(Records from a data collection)
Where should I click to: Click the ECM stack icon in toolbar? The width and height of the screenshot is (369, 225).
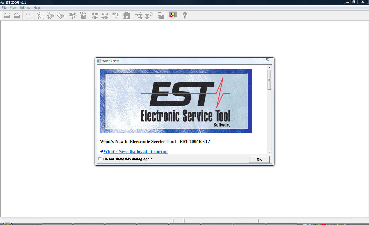click(x=73, y=16)
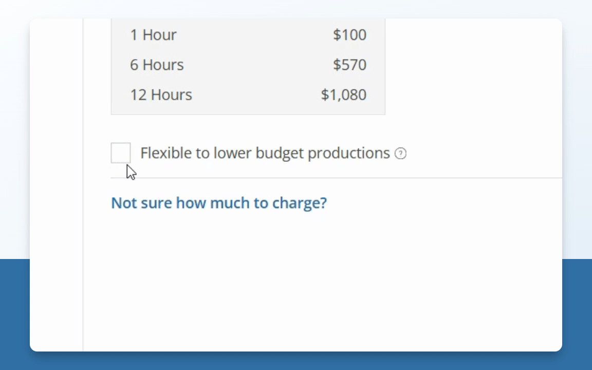The height and width of the screenshot is (370, 592).
Task: Open the 'Not sure how much to charge?' link
Action: (x=219, y=203)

Instructions to follow
Can you write out the material again with "icon" replaced by "button" throughout, leaving everything else unchanged and the pictures out?

Result
Where should I click to: Click the ECM stack button in toolbar? The width and height of the screenshot is (369, 225).
click(x=73, y=16)
The height and width of the screenshot is (370, 592).
Task: Open the 'Not sure how much to charge?' link
Action: (x=219, y=203)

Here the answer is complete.